Balai Arkeolog teliti potensi peninggalan megalitikum di Maluku Utara

id Balai Arkeologi Maluku,arkeologi,megalitikum

Balai Arkeolog teliti potensi peninggalan megalitikum di Maluku Utara

Tim arkeolog dari Balai Arkeologi Maluku melakukan ekskavasi di situs Kadato Biji Nagara, Kedaton Lama Kesultanan Tidore, Provinsi Maluku Utara, pada 2019. (ANTARA/HO-Balai Arkeologi Maluku)

Ambon (ANTARA) - Balai Arkeologi Maluku menurunkan tim untuk meneliti dan mengumpulkan data potensi kepurbakalaan peninggalan masa prasejarah megalitikum (zaman batu besar) yang ada di wilayah Provinsi Maluku Utara.

Bertema "Megalitik Khatulistiwa", penelitian tersebut dipimpin oleh Arkeolog Muhammad Nur dari Departemen Arkeologi Universitas Hassanudin, Makassar.

"Semua kampung lama ada peninggalan megalitik dan itu yang berusaha yang kami teliti selama 21 hari di sini, meneliti dan mengumpulkan berbagai data juga informasi terkait itu," kata Muhammad Nur saat dihubungi dari Ambon, Kamis.

Ia mengatakan potensi kepurbakalaan di Maluku Utara sangat besar, sebarannya cukup merata dan ada hampir di setiap perkampungan lama masyarakat setempat, dan berkaitan dengan tradisi maupun kepercayaan mereka di masa lalu.

Banyak peninggalan berciri megalitikum ditemukan kampung-kampung lama dalam penelitian sebelumnya, salah satunya adalah dolmen (meja batu untuk sesajen).
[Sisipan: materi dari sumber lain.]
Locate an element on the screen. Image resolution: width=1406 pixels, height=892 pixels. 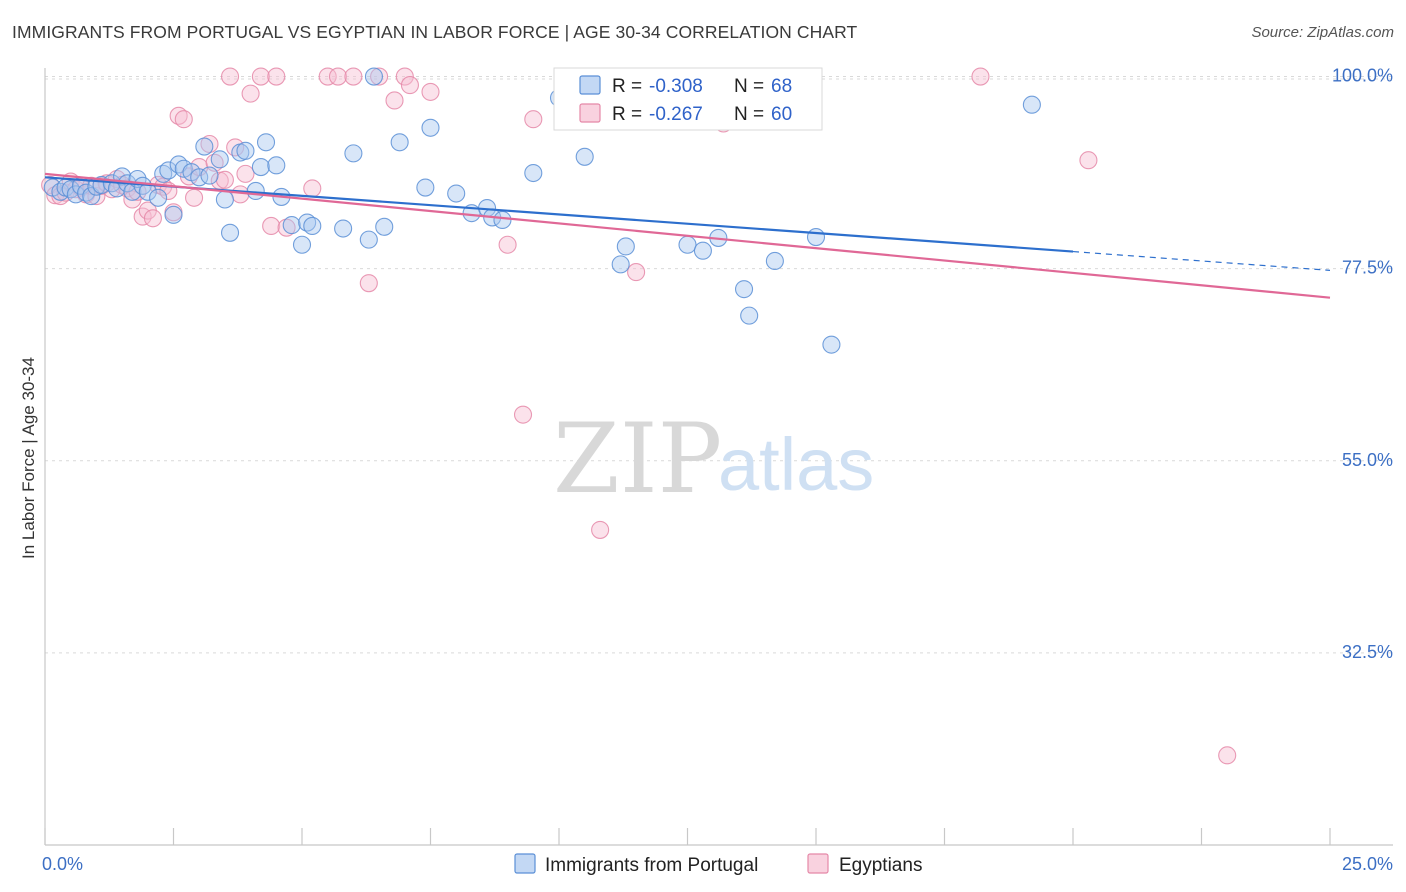
legend-n-value-1: 68 is located at coordinates (782, 86).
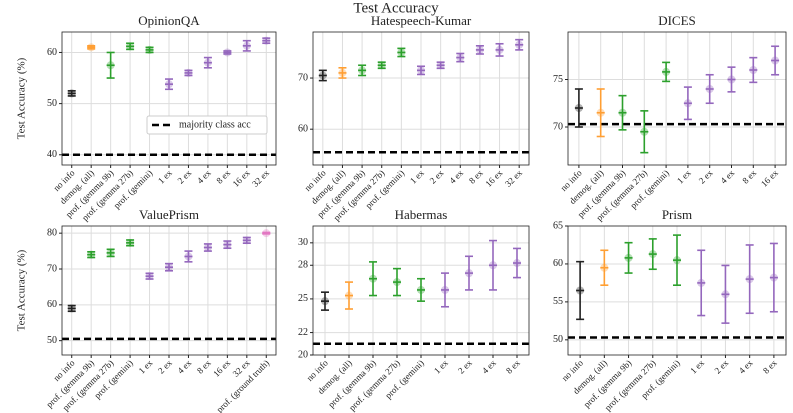 The height and width of the screenshot is (413, 793). What do you see at coordinates (303, 298) in the screenshot?
I see `y-tick-label: 25` at bounding box center [303, 298].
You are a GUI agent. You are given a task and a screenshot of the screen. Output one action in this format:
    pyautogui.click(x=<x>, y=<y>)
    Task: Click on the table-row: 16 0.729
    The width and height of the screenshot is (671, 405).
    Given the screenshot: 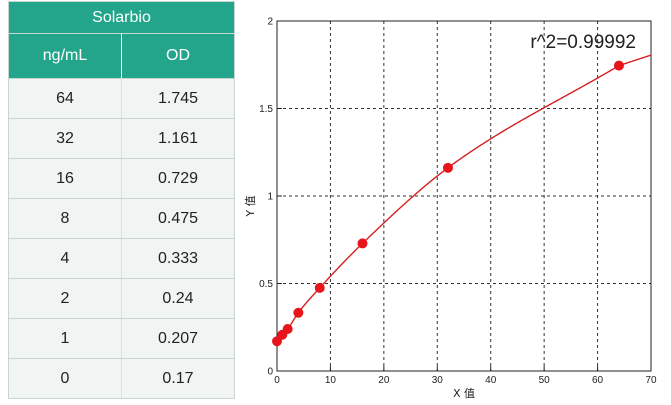 What is the action you would take?
    pyautogui.click(x=122, y=178)
    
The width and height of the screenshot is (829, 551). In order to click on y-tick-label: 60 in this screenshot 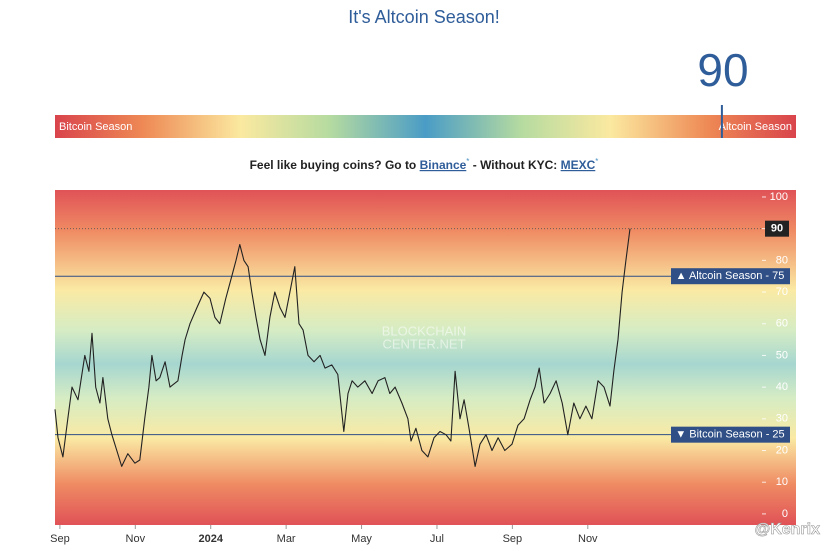, I will do `click(782, 324)`.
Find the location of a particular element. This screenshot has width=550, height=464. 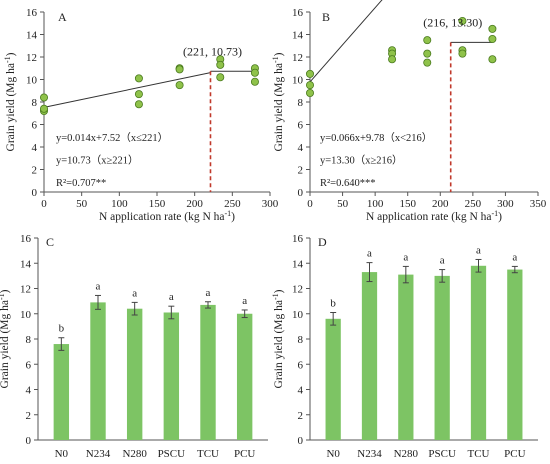

x-tick-label: 0 is located at coordinates (44, 204).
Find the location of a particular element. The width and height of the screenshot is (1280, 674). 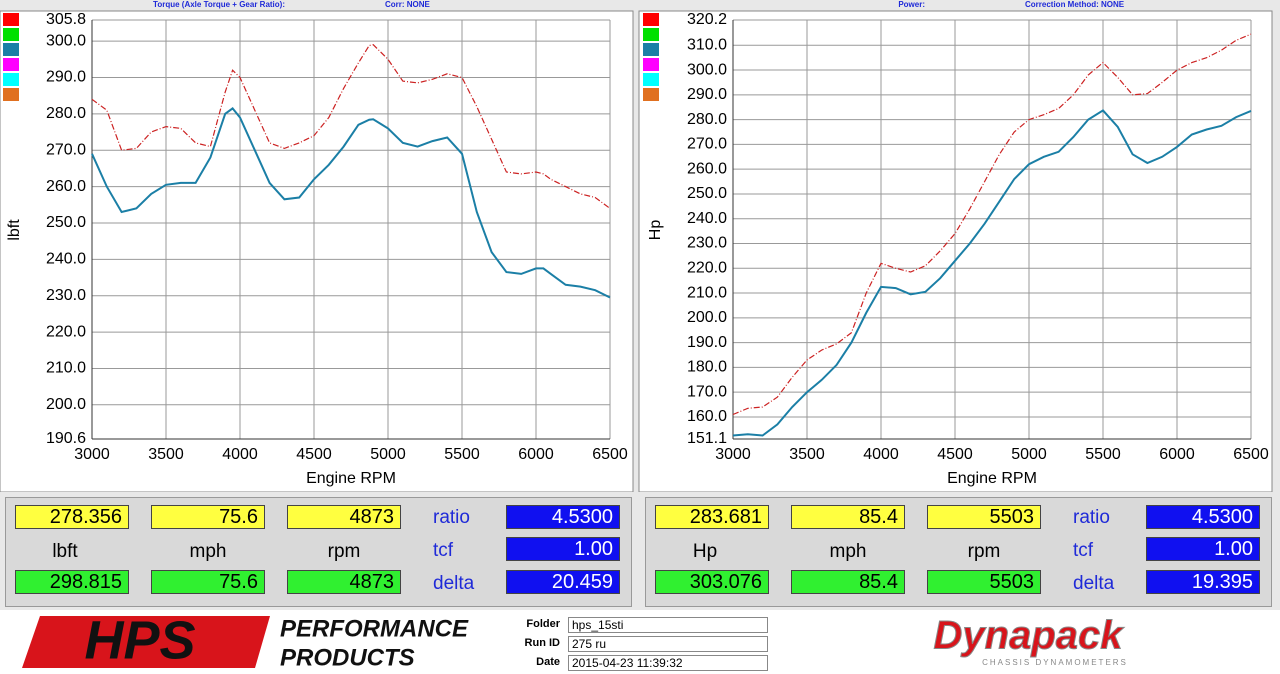

hps-logo: HPS is located at coordinates (140, 640).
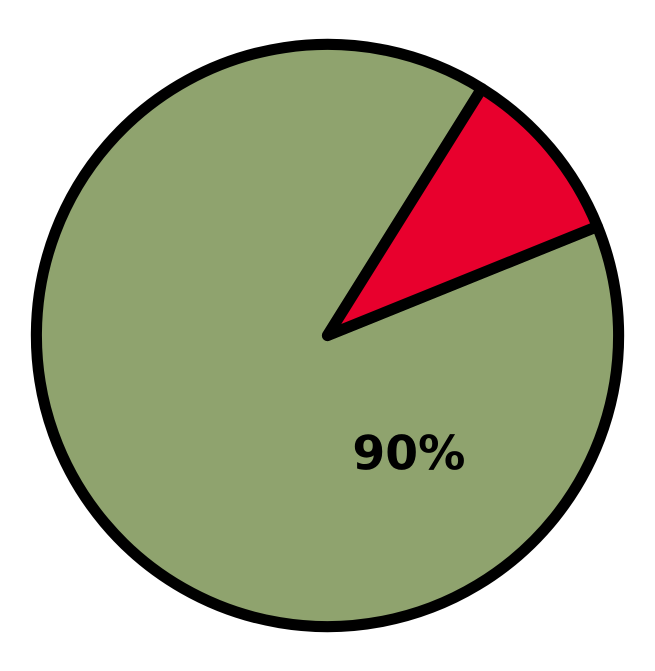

Karena itu, selain penelitian dalam bentuk pengumpulan data dan informasi, tim yang dipimpinnya juga akan melakukan ekskavasi di dua lokasi di Halmahera dan Tidore.

"Kalau kuantitas terbanyak adalah megalitik, tapi di Halmahera Utara berbeda dengan selatan, di selatan sama sekali tidak ada dolmen, padahal mereka berada di wilayah yang sama, itu juga yang ingin kami cari tahu," ucap Muhammad Nur.

Megalitik Khatulistiwa merupakan penelitian lanjutan Balai Arkeologi Maluku yang sebelumnya dilaksanakan pada 2019, dan dijadwalkan untuk dilanjutkan pada 2020 tapi tertunda karena pandemi COVID-19.

Pada penelitian sebelumnya ditemukan beberapa peninggalan berciri megalitik dengan keberagaman bentuk dan fungsi untuk pemujaan leluhur seperti altar batu, lumpang batu, lesung batu, batu asah, batu dakon, batu berhias, batu berlubang dan batu bergores tersebar di Pulau Halmahera, Tidore dan Moti.

Selain itu, ditemukan juga "Jere", istilah lokal masyarakat di Maluku Utara untuk menyebut tempat keramat yang biasanya direpresentasikan melalui menhir, bongkahan batu utuh, makam dan pohon-pohon besar dengan pola yang berbeda-beda di Pulau Tidore, Moti, Halmahera dan Mabon.

Jere yang ditemukan di situs Mafujara Pulau Tidore menggunakan medium pemujaan berupa pohon dan batu monolit, Jere di Pulau Moti ditandai dengan susanan batu dengan bentuk persegi yang di dalamnya terdapat batu tegak dianggap sebagai nisan makam, sedangkan Jere di Pulau Mobon ditandai dengan susanan batu dengan bentuk tidak beraturan yang di atasnya terdapat piring.

Sementara di Pulau Halmahera, Jere Wae Mia ditandai dengan pengaturan batu membentuk lingkaran yang di dalamnya diatur sejumlah piring, dan situs Keramat Tanjung Dubu menggunakan medium pemujaan berupa pohon bambu.